And rightly so, for Rita was all things to all of us.

A dynamo, she redefined efficiency. I used to tease her sometimes by calling her Vorsprung Durch Technik, because she could be Teutonic – speaking with that clipped English and quaint Afrikaans – and she took no nonsense.

Tact might not have been her longest and strongest suit, but honesty was. You always knew where you stood with Rita.

She was a woman of immense (and intense) integrity. A spade was a spade. If you slipped up on points of professionalism, or of professional etiquette, then you soon knew all about it.

Rita, you see, was the Afrikaans Drama Company’s company manager, and she ran it with something of a rod of iron, but always – always – tempered with her wonderfully warm personality.

With her energy, her effi- ciency and her strict sense of right and wrong came the most extraordinary and most infectious enthusiasm for everything she did, and for the theatre, which was her life.

How do I remember Rita?

Always that love of her work. She was an amazing woman. Yes, she took some getting to know. She didn’t fuss about with being ingratiating or trying to be anything she wasn’t.

She was Rita Ehlers, take her or leave her. And she played a massive role in the life of anyone who came to work at Pact and the State Theatre from the mid-1970s onwards.

In her last few years at the State Theatre, before retiring in 1998, she was my assistant in the drama department.
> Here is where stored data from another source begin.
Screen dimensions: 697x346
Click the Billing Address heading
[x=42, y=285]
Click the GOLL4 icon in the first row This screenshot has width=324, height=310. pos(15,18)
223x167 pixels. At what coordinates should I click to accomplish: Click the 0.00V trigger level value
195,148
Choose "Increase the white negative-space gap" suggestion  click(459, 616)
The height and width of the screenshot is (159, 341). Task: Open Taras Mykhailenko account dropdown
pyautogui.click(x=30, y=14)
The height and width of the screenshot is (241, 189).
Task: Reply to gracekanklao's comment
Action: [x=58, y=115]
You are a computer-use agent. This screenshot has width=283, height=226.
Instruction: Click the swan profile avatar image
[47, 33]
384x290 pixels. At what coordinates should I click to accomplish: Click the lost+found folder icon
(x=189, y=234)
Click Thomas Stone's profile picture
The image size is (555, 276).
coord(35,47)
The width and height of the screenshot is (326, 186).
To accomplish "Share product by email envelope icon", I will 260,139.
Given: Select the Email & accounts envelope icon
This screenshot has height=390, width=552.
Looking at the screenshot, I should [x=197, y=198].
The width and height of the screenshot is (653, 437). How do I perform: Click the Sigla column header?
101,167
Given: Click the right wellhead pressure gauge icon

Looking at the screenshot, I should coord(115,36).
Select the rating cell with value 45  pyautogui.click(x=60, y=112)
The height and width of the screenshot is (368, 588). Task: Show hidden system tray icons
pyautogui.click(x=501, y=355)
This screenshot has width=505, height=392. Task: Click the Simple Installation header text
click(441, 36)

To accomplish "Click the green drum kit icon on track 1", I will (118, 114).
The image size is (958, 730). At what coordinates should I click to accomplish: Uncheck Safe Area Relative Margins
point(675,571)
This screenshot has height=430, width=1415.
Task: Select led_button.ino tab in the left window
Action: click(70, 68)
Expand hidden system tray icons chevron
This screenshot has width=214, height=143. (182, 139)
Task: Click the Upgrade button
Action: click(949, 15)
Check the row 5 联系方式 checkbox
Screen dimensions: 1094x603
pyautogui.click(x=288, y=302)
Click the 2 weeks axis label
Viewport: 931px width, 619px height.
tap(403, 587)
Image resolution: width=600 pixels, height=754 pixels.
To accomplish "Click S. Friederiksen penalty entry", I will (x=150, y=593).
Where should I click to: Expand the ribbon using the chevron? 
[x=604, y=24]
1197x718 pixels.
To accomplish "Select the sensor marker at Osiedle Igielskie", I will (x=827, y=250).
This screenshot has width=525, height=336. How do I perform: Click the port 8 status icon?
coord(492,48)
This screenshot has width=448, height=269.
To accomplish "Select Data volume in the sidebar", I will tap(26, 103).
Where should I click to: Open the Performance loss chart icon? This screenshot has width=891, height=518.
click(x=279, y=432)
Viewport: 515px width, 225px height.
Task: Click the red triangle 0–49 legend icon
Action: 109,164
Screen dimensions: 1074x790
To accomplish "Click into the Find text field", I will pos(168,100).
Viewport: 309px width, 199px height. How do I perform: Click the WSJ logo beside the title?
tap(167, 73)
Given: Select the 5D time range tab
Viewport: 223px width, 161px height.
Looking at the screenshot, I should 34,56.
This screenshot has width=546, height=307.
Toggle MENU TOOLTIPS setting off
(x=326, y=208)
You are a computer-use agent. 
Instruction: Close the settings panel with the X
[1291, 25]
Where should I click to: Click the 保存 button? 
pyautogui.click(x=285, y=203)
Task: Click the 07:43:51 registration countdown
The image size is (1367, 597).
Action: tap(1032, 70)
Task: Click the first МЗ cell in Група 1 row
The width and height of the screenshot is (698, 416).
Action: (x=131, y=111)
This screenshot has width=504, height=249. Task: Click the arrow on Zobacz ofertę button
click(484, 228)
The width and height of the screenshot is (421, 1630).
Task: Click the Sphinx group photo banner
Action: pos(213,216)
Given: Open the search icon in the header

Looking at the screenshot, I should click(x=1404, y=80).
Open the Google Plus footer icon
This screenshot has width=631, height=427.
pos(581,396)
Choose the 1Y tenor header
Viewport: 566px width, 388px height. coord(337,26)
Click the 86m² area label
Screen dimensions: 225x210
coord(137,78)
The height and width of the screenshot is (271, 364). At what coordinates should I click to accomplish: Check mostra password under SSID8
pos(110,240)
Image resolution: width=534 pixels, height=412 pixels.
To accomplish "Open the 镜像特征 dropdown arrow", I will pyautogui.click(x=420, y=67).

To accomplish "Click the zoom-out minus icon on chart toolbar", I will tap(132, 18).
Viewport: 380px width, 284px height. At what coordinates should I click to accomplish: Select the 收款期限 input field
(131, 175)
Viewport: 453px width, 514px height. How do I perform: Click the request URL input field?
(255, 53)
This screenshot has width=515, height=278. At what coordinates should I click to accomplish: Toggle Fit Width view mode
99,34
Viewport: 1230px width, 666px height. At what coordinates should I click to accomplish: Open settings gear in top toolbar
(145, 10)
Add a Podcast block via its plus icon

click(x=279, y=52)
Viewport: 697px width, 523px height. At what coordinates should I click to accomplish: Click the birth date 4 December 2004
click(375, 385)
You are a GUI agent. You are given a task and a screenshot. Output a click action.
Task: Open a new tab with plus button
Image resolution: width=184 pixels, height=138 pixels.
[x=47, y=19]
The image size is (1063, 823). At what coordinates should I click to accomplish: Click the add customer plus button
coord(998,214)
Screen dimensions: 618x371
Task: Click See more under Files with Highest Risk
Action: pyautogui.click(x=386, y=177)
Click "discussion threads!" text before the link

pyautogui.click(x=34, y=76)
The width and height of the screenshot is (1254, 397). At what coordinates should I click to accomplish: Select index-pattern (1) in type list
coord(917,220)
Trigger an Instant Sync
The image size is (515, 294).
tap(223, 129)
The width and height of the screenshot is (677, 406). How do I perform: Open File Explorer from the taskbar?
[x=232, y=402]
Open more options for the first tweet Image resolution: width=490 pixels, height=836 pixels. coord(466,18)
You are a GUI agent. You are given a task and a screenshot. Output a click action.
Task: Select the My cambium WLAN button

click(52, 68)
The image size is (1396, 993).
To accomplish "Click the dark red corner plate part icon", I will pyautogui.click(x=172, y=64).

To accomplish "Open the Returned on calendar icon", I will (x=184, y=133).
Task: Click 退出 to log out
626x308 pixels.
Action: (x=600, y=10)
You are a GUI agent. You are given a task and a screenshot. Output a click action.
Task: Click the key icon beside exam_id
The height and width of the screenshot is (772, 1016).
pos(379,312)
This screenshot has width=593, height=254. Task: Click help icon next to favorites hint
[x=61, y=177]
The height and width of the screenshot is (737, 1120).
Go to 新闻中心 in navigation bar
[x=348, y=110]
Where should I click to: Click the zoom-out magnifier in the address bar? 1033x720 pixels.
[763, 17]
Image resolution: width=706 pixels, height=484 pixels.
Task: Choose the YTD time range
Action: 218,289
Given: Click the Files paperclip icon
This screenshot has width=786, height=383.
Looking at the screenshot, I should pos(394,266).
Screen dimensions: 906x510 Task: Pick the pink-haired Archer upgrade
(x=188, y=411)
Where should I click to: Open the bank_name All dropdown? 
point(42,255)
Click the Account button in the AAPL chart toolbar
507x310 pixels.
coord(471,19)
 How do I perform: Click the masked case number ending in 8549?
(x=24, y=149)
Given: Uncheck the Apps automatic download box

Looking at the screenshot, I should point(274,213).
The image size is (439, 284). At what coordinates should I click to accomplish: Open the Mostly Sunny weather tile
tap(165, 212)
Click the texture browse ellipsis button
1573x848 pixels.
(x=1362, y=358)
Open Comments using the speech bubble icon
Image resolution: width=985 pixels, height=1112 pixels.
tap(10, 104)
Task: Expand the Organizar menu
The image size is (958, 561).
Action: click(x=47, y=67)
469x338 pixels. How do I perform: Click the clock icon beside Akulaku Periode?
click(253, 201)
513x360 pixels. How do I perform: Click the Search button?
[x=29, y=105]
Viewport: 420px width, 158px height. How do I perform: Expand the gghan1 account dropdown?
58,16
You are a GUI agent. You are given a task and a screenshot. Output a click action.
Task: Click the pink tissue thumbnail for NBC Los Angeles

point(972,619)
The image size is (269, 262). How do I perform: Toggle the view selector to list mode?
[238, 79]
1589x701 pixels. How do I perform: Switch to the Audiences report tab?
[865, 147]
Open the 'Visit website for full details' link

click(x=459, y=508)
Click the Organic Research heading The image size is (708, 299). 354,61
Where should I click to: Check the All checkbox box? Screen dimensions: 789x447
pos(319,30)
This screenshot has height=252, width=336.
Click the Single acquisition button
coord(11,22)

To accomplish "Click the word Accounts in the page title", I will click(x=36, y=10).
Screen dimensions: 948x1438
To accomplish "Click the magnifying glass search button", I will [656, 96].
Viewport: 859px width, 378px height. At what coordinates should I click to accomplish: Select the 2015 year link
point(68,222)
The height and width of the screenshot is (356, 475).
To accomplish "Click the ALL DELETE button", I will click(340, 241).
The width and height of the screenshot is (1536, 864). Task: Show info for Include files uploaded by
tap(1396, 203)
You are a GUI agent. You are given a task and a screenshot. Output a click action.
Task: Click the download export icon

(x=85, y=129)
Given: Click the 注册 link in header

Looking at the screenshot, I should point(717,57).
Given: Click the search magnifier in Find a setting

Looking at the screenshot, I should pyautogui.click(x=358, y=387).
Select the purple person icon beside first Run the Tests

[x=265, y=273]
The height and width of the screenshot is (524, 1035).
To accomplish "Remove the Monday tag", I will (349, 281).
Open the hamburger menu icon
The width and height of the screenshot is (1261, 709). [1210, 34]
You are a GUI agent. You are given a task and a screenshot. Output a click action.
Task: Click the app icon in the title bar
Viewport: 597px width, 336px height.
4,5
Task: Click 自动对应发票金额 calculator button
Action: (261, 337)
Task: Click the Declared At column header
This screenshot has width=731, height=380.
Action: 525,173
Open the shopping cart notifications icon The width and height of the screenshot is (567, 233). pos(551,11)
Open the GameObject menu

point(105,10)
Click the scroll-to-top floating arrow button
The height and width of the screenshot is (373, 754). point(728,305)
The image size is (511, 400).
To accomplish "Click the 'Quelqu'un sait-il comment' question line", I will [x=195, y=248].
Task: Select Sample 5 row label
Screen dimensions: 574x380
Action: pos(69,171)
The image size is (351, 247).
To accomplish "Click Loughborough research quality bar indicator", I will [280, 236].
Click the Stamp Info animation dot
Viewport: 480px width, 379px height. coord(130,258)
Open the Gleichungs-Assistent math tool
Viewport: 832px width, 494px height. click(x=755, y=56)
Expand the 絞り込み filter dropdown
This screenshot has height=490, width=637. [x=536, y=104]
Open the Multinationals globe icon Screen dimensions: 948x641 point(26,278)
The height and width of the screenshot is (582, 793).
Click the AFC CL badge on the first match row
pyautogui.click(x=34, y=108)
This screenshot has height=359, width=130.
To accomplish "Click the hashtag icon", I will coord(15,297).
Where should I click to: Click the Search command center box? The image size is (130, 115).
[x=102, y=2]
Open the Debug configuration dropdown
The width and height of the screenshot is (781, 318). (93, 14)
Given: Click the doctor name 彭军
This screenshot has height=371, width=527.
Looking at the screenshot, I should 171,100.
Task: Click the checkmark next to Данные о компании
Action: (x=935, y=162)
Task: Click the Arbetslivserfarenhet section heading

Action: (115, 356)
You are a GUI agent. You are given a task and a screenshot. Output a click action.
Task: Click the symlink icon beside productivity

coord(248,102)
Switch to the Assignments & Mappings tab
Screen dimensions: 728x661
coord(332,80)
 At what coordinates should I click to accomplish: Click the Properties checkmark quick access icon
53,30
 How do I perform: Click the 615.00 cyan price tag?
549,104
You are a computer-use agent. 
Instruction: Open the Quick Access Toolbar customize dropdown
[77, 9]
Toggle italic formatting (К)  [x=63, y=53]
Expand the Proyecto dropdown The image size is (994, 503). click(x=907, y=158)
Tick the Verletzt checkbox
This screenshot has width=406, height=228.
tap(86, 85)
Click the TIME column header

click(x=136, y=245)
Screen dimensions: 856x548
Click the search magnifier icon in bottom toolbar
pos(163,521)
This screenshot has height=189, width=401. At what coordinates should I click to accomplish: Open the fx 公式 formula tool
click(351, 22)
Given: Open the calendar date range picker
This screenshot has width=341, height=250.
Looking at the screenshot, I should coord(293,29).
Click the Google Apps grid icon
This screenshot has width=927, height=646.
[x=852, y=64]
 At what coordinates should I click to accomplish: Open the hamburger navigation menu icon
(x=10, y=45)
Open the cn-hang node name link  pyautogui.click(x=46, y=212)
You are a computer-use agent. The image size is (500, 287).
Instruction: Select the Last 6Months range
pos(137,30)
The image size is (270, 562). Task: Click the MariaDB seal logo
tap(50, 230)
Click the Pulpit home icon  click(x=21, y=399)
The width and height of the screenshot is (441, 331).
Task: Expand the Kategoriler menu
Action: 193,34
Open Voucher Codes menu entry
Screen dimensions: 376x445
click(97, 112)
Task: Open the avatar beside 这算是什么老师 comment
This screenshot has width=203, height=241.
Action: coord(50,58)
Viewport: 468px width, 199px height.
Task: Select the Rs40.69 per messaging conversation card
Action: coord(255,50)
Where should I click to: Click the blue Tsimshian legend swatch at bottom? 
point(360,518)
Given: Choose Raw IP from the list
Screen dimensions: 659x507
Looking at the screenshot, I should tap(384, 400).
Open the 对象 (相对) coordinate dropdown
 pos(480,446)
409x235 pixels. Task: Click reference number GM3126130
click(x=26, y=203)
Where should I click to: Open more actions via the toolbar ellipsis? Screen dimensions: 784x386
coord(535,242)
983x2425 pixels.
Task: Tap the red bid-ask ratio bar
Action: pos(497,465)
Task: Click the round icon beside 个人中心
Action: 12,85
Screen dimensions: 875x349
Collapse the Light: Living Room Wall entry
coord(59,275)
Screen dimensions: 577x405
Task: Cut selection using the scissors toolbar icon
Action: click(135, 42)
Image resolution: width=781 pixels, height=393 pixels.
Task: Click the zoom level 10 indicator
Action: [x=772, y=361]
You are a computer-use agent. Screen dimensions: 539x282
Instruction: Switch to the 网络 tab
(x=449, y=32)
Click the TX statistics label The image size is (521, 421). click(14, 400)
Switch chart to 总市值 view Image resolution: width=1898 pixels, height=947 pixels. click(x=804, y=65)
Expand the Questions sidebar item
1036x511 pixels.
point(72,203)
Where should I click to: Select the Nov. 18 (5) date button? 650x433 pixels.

By then we were a small administrative team, and I knew I could rely on her to do anything and everything I asked. She had so much deeply etched knowledge, experience and wisdom. I’d always been fond of her, but I grew to love her deeply in those years.

When the State Theatre’s days were over, we stayed in regular contact. I saw her a few days before she died. She was her usual bright-eyed, warm, chatty, affectionate self. No surprises there. Rita was in every way the personification of constancy.